- What you have to do: Return every line from the one with "Case Management System (CMS) (128, 432)" through the one with "Software Services IT (205, 97)", inclusive, exactly as it appears below.

- Input:

┌──

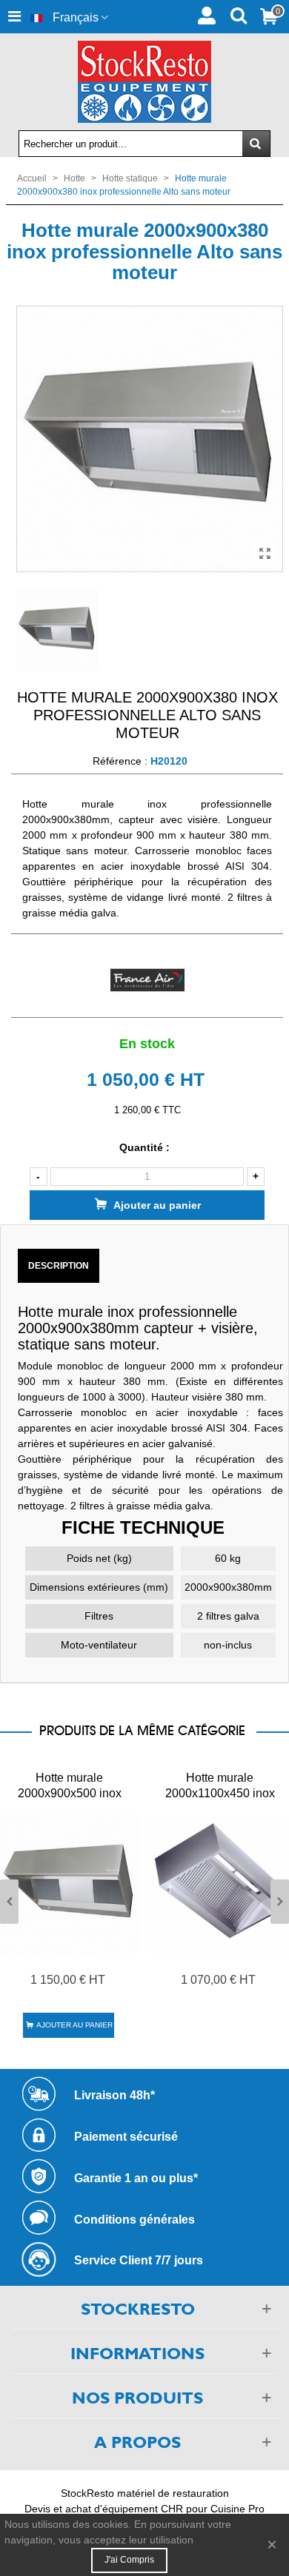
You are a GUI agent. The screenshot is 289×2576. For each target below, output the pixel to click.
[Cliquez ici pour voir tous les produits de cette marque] (147, 980)
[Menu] (14, 16)
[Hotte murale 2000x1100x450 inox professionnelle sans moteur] (219, 1884)
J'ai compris (129, 2560)
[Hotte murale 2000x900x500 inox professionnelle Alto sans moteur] (69, 1884)
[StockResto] (144, 82)
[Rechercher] (238, 14)
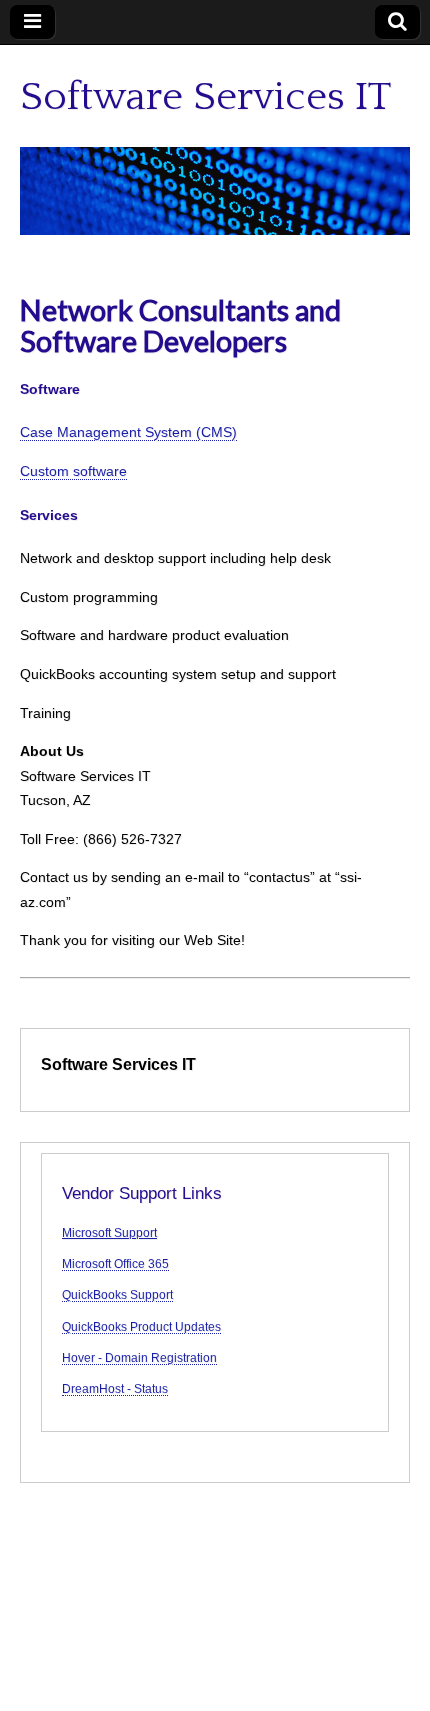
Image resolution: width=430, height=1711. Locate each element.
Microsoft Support (109, 1232)
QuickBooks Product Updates (141, 1326)
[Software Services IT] (215, 191)
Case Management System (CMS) (128, 432)
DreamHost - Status (115, 1388)
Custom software (73, 471)
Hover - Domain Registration (139, 1357)
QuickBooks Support (117, 1294)
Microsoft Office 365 (115, 1263)
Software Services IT (205, 97)
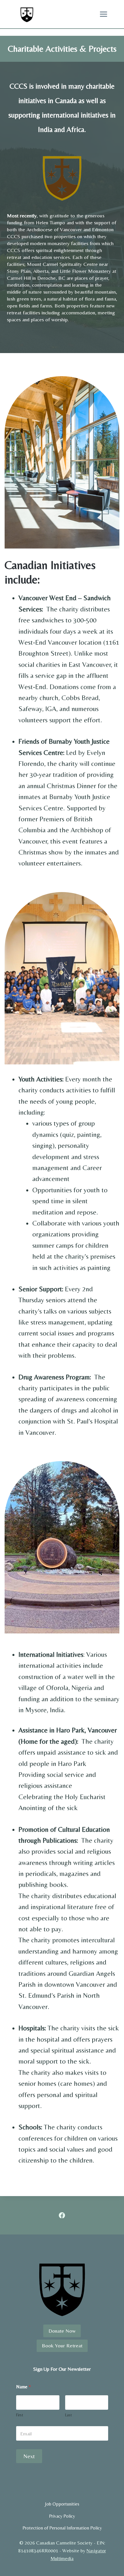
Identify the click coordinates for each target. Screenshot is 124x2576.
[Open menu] (103, 14)
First (19, 2415)
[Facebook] (62, 2215)
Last (68, 2415)
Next (29, 2456)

└──

- Response to the exercise:
Case Management System (CMS) (128, 432)
DreamHost - Status (115, 1388)
Custom software (73, 471)
Hover - Domain Registration (139, 1357)
QuickBooks Support (117, 1294)
Microsoft Office 365 (115, 1263)
Software Services IT (205, 97)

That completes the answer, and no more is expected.